Up to and including Feels I think your description of the band's narrative arc makes more sense, as everything up to that point involved a progressive structuration of the band's sound without a corresponding expansion of that sound. Strawberry Jam is the point where I think this story breaks down. This sudden flip (intensified song structure somehow leading into massively broadened sonic horizon) reminds me (as so much stuff does) of the beam of light refracted through the shard to produce a rainbow on the cover of Dark Side of the Moon, and I like the idea of bands subjecting themselves to a radical restriction of scope in order to bore through their own aesthetic into a new soundworld.

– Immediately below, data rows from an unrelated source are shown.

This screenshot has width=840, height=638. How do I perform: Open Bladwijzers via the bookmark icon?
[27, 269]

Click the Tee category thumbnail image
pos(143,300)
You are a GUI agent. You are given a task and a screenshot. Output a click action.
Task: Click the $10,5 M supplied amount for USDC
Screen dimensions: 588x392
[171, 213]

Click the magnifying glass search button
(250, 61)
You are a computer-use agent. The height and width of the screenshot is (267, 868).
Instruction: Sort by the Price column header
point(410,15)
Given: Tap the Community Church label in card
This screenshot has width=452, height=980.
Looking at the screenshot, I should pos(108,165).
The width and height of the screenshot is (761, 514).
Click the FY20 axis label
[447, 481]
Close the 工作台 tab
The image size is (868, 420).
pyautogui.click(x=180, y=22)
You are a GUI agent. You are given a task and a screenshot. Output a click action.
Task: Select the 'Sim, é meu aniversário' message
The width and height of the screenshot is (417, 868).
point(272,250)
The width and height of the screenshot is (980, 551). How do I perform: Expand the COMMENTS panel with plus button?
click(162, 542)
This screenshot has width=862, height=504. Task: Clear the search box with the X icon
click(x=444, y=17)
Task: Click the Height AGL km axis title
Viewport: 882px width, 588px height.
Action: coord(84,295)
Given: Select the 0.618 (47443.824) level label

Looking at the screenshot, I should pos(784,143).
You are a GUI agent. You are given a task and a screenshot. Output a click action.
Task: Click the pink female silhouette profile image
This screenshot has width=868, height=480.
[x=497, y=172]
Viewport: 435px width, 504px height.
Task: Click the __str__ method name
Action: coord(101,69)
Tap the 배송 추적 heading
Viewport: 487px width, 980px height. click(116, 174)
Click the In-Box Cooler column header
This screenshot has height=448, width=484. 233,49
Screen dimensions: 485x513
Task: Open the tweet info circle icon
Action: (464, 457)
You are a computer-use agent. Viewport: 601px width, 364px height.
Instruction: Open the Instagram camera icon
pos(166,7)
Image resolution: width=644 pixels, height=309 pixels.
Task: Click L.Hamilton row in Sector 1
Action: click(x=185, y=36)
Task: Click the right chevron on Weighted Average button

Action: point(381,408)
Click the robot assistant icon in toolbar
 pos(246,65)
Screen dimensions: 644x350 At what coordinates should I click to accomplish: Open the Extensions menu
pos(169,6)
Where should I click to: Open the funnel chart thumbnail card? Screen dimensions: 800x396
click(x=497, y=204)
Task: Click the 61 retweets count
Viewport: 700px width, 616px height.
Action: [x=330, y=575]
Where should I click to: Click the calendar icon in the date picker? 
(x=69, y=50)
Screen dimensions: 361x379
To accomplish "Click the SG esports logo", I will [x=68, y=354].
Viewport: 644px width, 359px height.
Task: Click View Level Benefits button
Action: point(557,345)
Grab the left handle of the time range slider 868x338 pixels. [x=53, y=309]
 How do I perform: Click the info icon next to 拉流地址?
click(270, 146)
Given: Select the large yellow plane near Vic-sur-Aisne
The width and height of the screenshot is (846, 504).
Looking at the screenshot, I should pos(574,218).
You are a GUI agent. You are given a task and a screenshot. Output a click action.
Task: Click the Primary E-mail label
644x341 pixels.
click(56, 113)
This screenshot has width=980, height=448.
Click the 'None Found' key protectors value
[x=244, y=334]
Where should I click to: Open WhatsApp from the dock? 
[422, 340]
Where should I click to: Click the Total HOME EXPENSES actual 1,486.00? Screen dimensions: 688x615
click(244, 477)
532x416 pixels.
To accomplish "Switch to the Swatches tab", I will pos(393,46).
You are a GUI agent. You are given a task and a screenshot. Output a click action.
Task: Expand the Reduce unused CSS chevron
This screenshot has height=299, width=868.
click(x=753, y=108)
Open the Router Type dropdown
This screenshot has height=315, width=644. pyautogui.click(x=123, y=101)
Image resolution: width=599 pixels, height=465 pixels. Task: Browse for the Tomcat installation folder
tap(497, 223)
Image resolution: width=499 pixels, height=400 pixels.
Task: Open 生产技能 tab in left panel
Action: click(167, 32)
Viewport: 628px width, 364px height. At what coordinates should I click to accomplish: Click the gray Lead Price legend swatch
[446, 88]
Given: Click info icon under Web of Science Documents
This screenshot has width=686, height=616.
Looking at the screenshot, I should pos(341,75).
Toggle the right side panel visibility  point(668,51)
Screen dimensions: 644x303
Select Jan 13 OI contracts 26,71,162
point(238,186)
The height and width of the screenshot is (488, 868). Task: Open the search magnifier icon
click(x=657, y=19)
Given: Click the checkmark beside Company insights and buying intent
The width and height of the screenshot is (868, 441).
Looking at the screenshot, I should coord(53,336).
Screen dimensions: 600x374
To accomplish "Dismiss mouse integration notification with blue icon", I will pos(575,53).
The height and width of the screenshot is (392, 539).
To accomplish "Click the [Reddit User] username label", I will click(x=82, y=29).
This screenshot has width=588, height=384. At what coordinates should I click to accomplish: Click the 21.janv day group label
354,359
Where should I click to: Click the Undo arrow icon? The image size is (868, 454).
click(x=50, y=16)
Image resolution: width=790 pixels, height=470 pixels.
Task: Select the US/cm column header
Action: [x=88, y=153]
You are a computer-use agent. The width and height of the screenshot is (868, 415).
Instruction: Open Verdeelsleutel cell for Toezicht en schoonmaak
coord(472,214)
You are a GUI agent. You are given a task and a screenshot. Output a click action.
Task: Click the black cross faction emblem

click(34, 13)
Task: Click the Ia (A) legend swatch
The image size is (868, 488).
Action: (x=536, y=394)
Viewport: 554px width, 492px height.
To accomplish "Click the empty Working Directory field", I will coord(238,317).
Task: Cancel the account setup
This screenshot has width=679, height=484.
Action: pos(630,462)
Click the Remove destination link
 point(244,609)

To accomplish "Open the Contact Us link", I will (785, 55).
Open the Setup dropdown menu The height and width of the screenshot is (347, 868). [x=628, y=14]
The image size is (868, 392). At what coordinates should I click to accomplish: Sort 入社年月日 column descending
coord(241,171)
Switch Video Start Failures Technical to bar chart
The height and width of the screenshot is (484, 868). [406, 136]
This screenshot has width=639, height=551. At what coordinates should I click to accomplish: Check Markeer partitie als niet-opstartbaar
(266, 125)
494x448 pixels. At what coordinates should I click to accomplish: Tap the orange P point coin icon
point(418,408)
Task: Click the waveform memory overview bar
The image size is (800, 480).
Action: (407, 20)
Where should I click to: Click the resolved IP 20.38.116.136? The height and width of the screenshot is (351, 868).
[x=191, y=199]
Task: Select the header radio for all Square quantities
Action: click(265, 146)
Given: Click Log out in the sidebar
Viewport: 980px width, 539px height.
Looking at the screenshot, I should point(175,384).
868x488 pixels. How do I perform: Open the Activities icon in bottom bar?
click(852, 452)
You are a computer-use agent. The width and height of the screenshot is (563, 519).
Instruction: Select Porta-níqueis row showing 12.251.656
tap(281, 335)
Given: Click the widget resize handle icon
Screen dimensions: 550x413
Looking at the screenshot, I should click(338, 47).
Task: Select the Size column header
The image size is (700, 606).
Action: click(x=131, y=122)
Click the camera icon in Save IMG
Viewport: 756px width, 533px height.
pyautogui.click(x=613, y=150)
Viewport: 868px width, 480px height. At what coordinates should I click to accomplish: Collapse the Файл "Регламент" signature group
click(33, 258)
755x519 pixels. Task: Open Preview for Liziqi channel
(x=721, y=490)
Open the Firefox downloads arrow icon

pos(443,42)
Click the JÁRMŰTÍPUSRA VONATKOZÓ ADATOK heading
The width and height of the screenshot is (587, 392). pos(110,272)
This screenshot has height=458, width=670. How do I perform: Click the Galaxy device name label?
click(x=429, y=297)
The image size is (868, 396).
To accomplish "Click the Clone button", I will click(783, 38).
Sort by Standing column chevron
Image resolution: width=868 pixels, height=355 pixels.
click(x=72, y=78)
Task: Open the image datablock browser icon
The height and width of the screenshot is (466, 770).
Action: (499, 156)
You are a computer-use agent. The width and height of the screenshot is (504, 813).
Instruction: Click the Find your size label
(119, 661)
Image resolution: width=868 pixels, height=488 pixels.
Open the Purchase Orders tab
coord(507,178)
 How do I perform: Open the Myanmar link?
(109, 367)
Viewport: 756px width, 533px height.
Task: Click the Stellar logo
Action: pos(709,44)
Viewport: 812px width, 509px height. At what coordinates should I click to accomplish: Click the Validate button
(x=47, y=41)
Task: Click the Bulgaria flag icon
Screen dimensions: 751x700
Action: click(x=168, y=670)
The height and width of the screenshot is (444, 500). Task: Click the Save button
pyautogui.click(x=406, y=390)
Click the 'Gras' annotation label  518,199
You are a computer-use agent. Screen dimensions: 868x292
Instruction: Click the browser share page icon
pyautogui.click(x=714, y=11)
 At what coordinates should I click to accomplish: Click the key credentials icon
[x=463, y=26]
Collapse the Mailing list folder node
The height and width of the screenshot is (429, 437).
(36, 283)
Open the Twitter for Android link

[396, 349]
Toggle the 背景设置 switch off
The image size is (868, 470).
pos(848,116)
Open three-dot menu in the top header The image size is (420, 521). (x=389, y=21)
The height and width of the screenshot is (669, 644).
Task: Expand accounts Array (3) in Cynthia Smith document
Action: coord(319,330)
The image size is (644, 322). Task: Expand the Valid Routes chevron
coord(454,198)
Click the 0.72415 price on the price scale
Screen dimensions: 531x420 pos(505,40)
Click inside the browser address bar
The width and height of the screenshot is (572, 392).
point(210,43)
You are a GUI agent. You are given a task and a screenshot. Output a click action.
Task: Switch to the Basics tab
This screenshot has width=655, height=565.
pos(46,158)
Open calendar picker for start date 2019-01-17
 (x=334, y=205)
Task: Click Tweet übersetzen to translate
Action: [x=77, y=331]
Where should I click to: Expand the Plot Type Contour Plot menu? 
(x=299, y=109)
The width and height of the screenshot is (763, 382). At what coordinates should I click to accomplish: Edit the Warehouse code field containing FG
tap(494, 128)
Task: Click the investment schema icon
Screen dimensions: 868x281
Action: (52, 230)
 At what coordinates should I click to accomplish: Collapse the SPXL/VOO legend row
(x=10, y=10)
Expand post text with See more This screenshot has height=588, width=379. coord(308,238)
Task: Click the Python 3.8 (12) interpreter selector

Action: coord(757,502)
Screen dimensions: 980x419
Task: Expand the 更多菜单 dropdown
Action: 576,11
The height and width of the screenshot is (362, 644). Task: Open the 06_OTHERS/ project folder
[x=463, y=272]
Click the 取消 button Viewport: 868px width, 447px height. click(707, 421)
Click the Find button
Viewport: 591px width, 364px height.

― Tim F, Tuesday, 14 October 2008 04:26 (sixteen years ago) link
tim is otm about strawberry jam! i love much of their previous output, but strawberry jam really does feel like the birth of a new animal collective to me, one that's continued through water curses as well (though "seal eyeing" is very feels-y)
― aaron d.g., Tuesday, 14 October 2008 05:29 (sixteen years ago) link
I completely disagree with Tim
― I know, right?, Tuesday, 14 October 2008 07:02 (sixteen years ago) link
TS: Tim or Dominique?
i think it's correct to say that a synthesis of smoothing out is not necessarily directly opposed to a honed complexity. the latter seems to be a more articulate way of stating the former. smoothing out doesn't always equate to less radical. maybe it's just more cerebral (another loaded word).
― tricky, Tuesday, 14 October 2008 17:41 (sixteen years ago) link
maybe it's more cerebral intuitive.
― tricky, Tuesday, 14 October 2008 17:42 (sixteen years ago) link
great posts by both Tim and Dominique, it saddens me that I can't agree with both.
I dunno that I really hear any kind of striving for "progression" or refinement or the synthesis yr speaking of in any of their albums. Which is part of why everything they do still excites me like few others can. Even Strawberry Jam and Feels, both pretty tight and closed machines of albums (more so SJ) that don't really have any of the kind of uneasy joy found in the loose threads of Here Comes the Indian, say, still sound to me like the products of a band whose primary drive (or one of them) is to not get at all comfortable, always put themselves out there in basically unknown territory. Everything they've done has managed to thrill me in a completely different way than what came before.
My only hope for this album is that I haven't familiarised myself with the new songs too much and maybe lose some of the impact. The last three albums I had heard the songs before but avoided listening to them too much, and that worked out pretty well.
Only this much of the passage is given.